Good luck with your puppy.


----------



## Swampcollie

Lowcounty Buddy said:


> Hello all,
> 
> 
> Anyway, I'm starting to second guess myself. Is Wellness that much better, or what? Is it worth an extra $10/30#s?
> 
> Thanks for the help.


The short answer is no.

Was there a reason to switch foods? Was the pup having problems? Did you consult your breeder?


----------



## Nairb

Liberty Run Goldens said:


> We fed ProPlan for 15 years.
> 
> We believe that they changed the recipe about five years ago.
> 
> As a result, we switched. My wife feeds a mixture of Fromm and Acana. Maybe it's our imagination, but the dogs coats seem so more radiant now than before.
> 
> Examine the manufacturer's recommended feeding instructions. Dogs need more Purina than Fromm. My wife demonstrated how the "Cost Per Feeding" was the same for Purina and Fromm because when you use Fromm, you don't have to feed as much per the manufacturer's own feeding instructions.


Really? I will confess I don't know how much Fromm is fed per meal, but is it less than 3/4 cup? Because that's how much I feed Bella twice per day. She also gets one hot dog and a few miscellaneous treats for training on most days. 
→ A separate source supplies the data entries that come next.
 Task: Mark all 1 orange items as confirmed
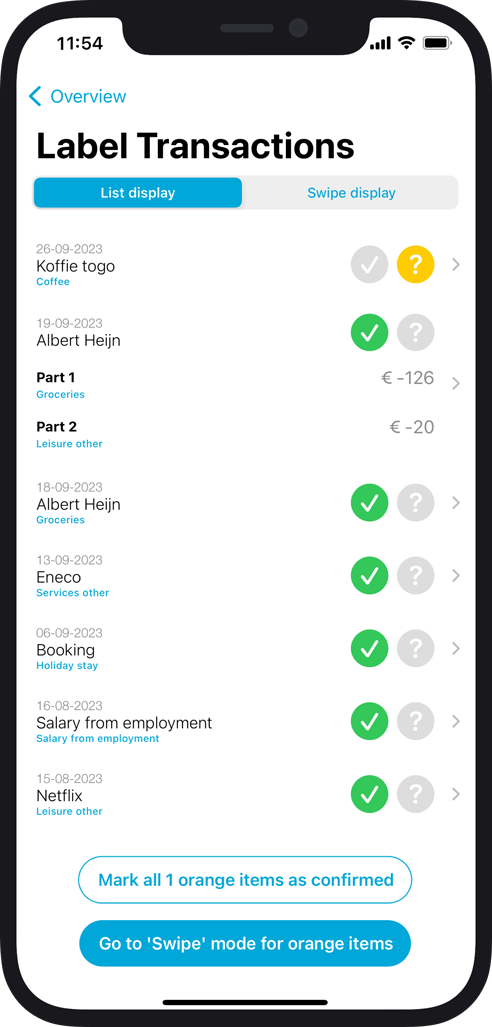(245, 880)
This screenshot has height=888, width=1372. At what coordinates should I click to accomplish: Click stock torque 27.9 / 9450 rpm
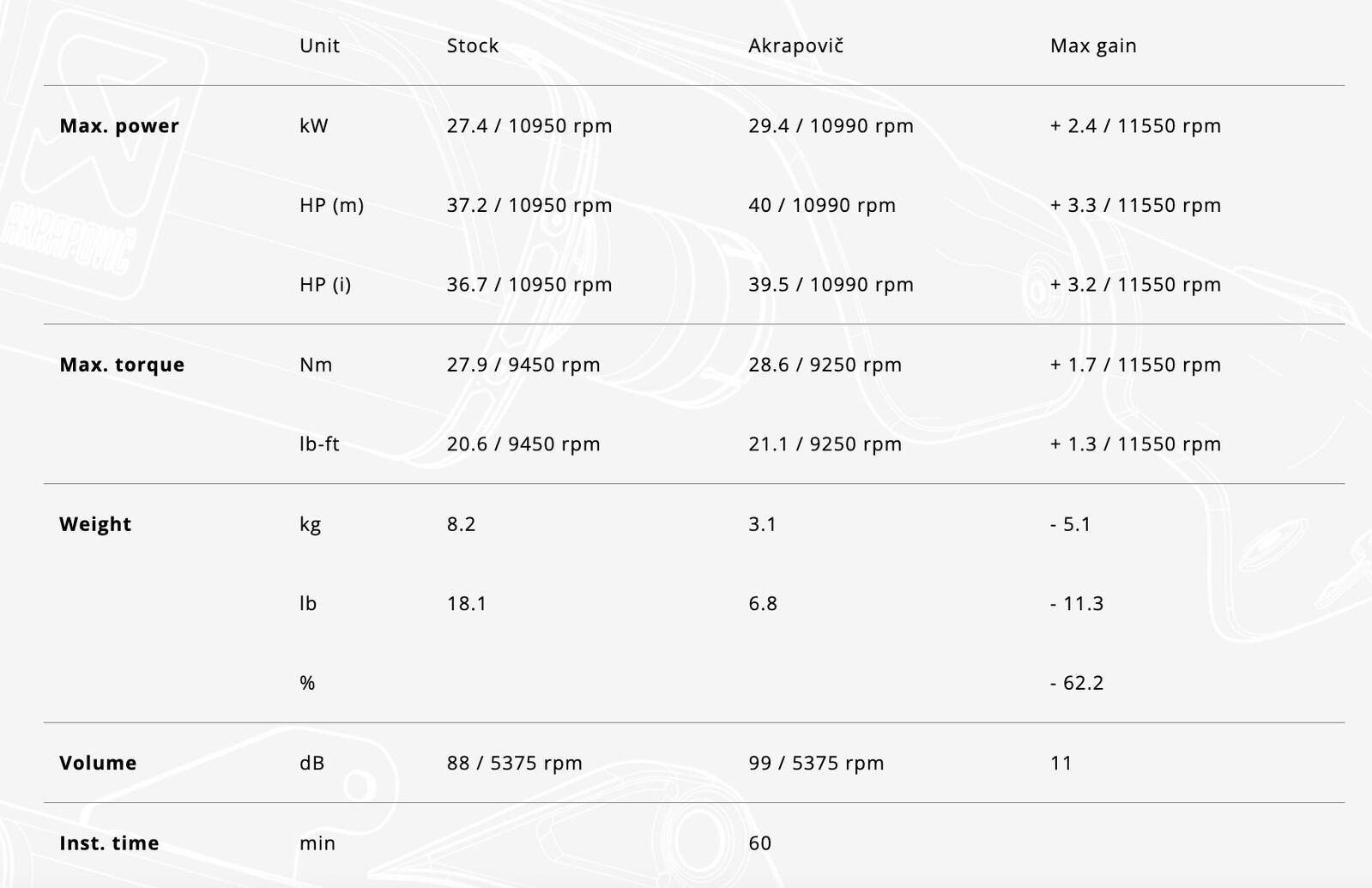[523, 365]
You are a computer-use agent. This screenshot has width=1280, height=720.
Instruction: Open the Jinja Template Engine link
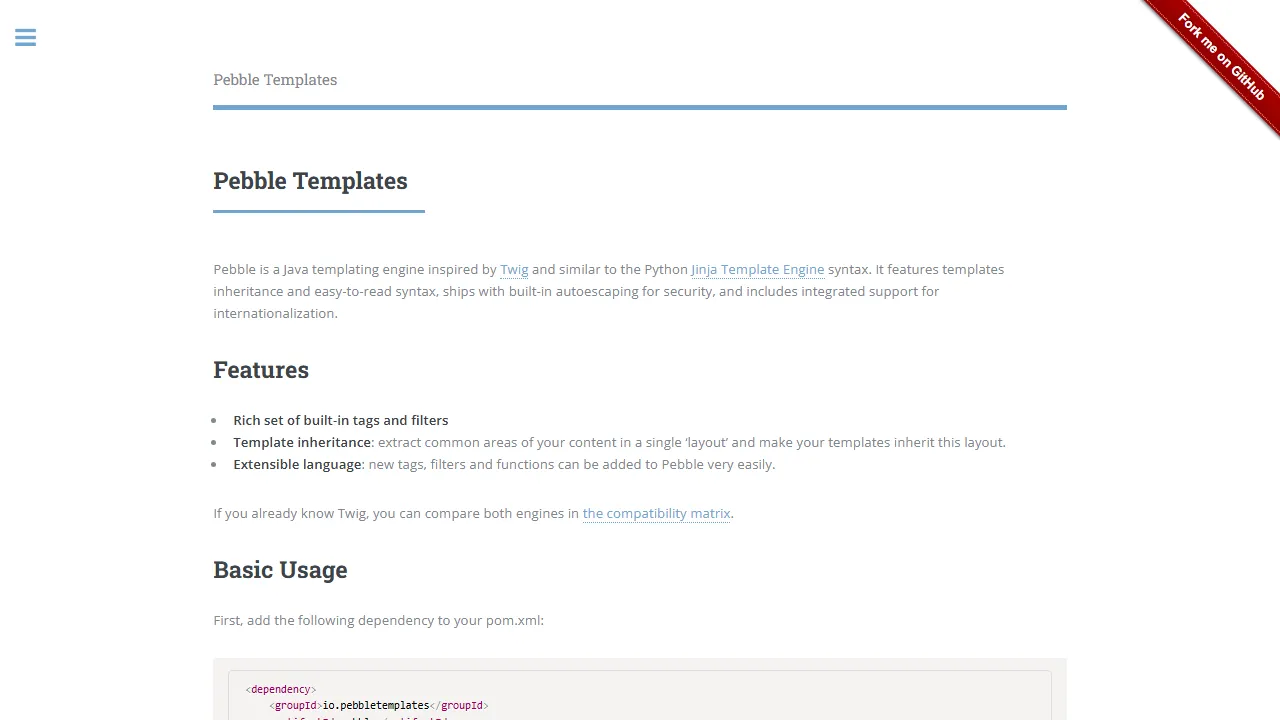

Sent from Petguide.com Free App


----------



## AlanK

My buddy has consumed Pro-Plan from the day he came to live with me.


----------



## Vhuynh2

Liberty Run Goldens said:


> We fed ProPlan for 15 years.
> 
> We believe that they changed the recipe about five years ago.
> 
> As a result, we switched. My wife feeds a mixture of Fromm and Acana. Maybe it's our imagination, but the dogs coats seem so more radiant now than before.
> 
> Examine the manufacturer's recommended feeding instructions. Dogs need more Purina than Fromm. My wife demonstrated how the "Cost Per Feeding" was the same for Purina and Fromm because when you use Fromm, you don't have to feed as much per the manufacturer's own feeding instructions.


I experienced the same thing -- Molly's coat got a lot nicer after we switched from ProPlan to Acana. 

As for feeding amount, Molly eats the same amount as she always had -- 2 cups a day.



Sent from Petguide.com App


----------



## dogloverforlife

The only PP I would feed as of now is the Selects formulas. Who knows though my mind changes so much and I have inner turmoil of dog food!


----------



## HiTideGoldens

I have fed Acana for about 3 years. Due to the increase in costs ($10 per bag from our distributor) and difficultly in availability for the formula we feed, we are looking into feeding something else. By informally surveying my golden friends I found that a good majority of them feed Pro Plan, specifically PP Performance 30/20 mixed with the PP Sensititve Skin (salmon) formula. These are people with dogs related to mine and people whose dogs have thrived on the food with beautiful coats, minimal skin issues, etc. We've decided to give it a try, I will let you know how it goes after we make the transition.


----------



## Nairb

goldenjackpuppy said:


> I have fed Acana for about 3 years. Due to the increase in costs ($10 per bag from our distributor) and difficultly in availability for the formula we feed, we are looking into feeding something else. By informally surveying my golden friends I found that a good majority of them feed Pro Plan, specifically PP Performance 30/20 mixed with the PP Sensititve Skin (salmon) formula. These are people with dogs related to mine and people whose dogs have thrived on the food with beautiful coats, minimal skin issues, etc. We've decided to give it a try, I will let you know how it goes after we make the transition.


Is it a 50/50 mix?


Sent from Petguide.com Free App


----------



## HiTideGoldens

Nairb said:


> Is it a 50/50 mix?
> 
> 
> Sent from Petguide.com Free App


Some do 50/50, some do 4:1 PP Performance: PP Sensitive Skin.


----------



## goldenmomx2

I personally feed Acana (whoever said the price has gone up is right!), but since OP asked about Wellness or PP here's my 2 cents for what it's worth. Based on the ingredients, I'd choose Wellness any day.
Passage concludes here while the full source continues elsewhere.